PROBLEM TO SOLVE> Which of the lines below holds the string "agent"? Copy every line that does.

INPUT RECORDS>
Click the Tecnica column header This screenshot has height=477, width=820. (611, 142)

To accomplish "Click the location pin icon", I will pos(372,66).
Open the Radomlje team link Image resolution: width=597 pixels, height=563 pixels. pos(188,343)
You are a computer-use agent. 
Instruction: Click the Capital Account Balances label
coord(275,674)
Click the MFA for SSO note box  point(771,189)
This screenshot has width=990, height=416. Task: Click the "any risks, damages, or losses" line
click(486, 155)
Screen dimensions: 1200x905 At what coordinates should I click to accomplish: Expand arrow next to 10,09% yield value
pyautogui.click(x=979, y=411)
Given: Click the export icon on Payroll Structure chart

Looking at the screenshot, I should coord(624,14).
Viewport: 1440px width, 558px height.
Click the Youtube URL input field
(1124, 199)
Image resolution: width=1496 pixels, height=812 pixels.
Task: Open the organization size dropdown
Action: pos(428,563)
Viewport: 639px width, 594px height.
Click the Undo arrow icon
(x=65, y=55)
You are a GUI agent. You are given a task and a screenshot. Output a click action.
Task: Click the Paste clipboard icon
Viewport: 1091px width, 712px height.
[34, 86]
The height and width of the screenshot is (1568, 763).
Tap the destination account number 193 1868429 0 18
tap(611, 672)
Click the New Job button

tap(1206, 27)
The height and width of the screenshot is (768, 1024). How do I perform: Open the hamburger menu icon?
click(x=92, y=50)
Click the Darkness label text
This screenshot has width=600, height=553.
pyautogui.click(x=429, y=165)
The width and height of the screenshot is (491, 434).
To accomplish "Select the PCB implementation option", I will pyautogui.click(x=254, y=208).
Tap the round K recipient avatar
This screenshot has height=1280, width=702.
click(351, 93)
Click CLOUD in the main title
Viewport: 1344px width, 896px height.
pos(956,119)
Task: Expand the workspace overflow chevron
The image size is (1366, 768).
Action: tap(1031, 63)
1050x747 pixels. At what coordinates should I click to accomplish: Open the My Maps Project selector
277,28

TASK SOLUTION>
You are a computer-use agent. 
You are a GUI agent. You are given a task and a screenshot. Output a click action.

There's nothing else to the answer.